Betaghstown, Ardbraccan Parish – The lease of 21 August 1703 from Richard, Earl of Ranelagh, to Dixie Coddington of Holmpatrick, of Grange and other lands in the manor of Dorranstown, barony of Navan. It contained 228 acres and 35 perches statute measure, and is all under cultivation. It is the property of Nicholas Codington, Esq., of Oldbridge, whose agent is Henry Coddington, Esq., of same place. It is let under leases of 1 life and 21 years (but the leases are nearly expired) at the yearly rent of from £1-11 shillings-6 pence to £2 per Irish acre. The tenants purchase their bog at £1 per perch. The soil is mainly of a pretty good loam, and produces per acre:- 9 barrels of wheat, 12 barrels of oats, 50 stone of flax, or 300 bushels of potatoes. Size of farms, from 1 to 66 acres. The inhabitants are all Roman Catholics.

Portion of a data file:
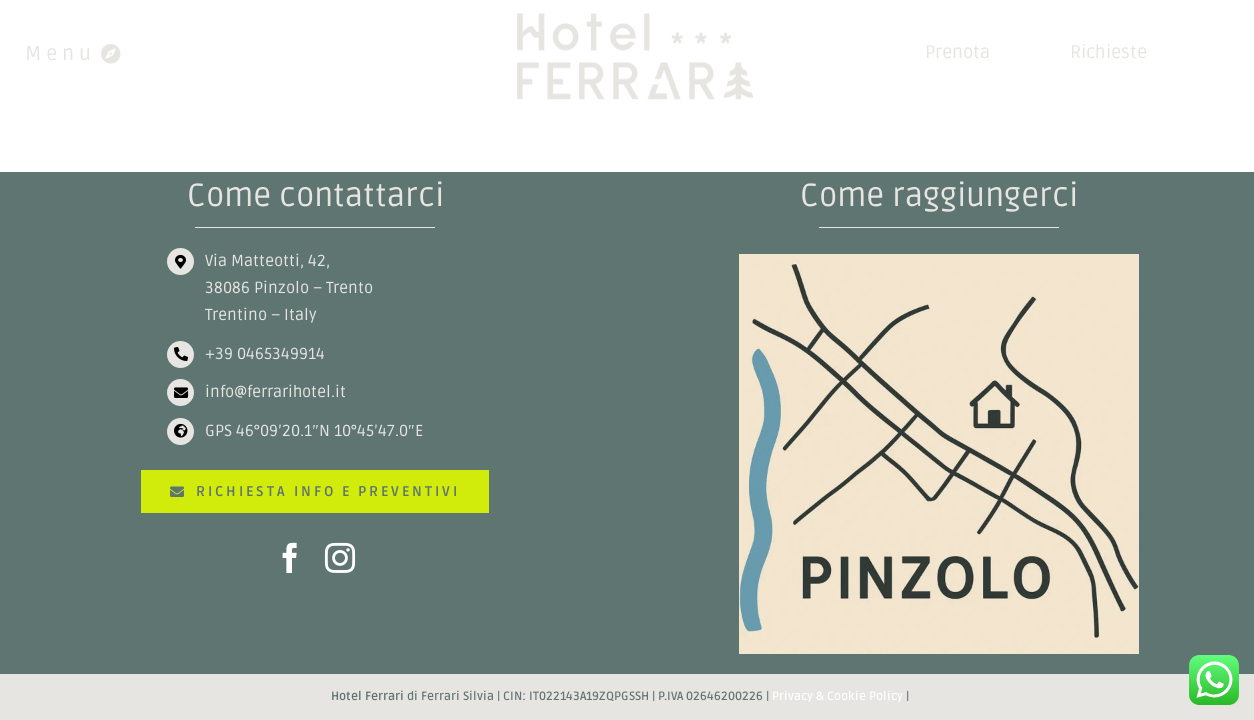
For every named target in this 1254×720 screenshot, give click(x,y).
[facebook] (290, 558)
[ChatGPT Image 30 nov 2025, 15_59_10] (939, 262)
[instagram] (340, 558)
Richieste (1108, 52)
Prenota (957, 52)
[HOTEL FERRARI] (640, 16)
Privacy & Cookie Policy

### SET OF TASKS
- 1) Duplicate the passage of the Betaghstown land description starting at "Betaghstown, Ardbraccan Parish" and ending at "all Roman Catholics.".
- 2) According to the Betaghstown land description, what range of sizes do the farms cover?
- 3) Take the Betaghstown land description further, picking up after its final sentence.

### RESPONSES
- 1)
Betaghstown, Ardbraccan Parish – The lease of 21 August 1703 from Richard, Earl of Ranelagh, to Dixie Coddington of Holmpatrick, of Grange and other lands in the manor of Dorranstown, barony of Navan. It contained 228 acres and 35 perches statute measure, and is all under cultivation. It is the property of Nicholas Codington, Esq., of Oldbridge, whose agent is Henry Coddington, Esq., of same place. It is let under leases of 1 life and 21 years (but the leases are nearly expired) at the yearly rent of from £1-11 shillings-6 pence to £2 per Irish acre. The tenants purchase their bog at £1 per perch. The soil is mainly of a pretty good loam, and produces per acre:- 9 barrels of wheat, 12 barrels of oats, 50 stone of flax, or 300 bushels of potatoes. Size of farms, from 1 to 66 acres. The inhabitants are all Roman Catholics.

- 2) The farms range from 1 to 66 acres.

- 3)
Nealtown, Ardbraccan Parish – It contains 484 acres and 34 perches, statute measure, and is all under cultivation. It is the property of Nicholas Coddington, Esquire, of Oldbridge, near Drogheda. Agent, Henry Coddington, his son and heir. It is let under leases of 1 life or 21 years at the yearly rent of from £1- 10 shillings to £2- 2 shillings per Irish acre. The tenants are all Roman Catholics, and purchase their bog at £1 – 2 shillings and 9 pence per perch. The soil is loam, and produces 11 barrels of wheat, 16 barrels of oats, 56 stone of flax, or 330 bushels of potatoes per Irish acre. The size of farms is from 2 to 125 acres. The County Cess is 1 shilling and 4 pence per acre per half year. There is a Roman Catholic Chapel situated on the south side of this townland, near the road from Kells to Trim. It is capable of accommodating about 1,000 persons.
Neilstown Park. Ardbraccan Parish – It contains 20 acres 1 rood 12 perches, statute measure, and is all under cultivation. It is the property of Nicholas Coddington, Esquire, of Oldbridge, near Drogheda. Agent, his son and heir Henry Coddington. The whole townland is held under a lease by Archdeacon Pakenham at the yearly rent of £2 per Irish acre. The soil is good loam, and produces 12 barrels of wheat, 16 barrels of oats, 56 stone of flax, and 360 bushels of potatoes per acre. County Cess is 1 shilling 2 pence per acre per half year. The road from Kells to Navan passes along the north side of this townland.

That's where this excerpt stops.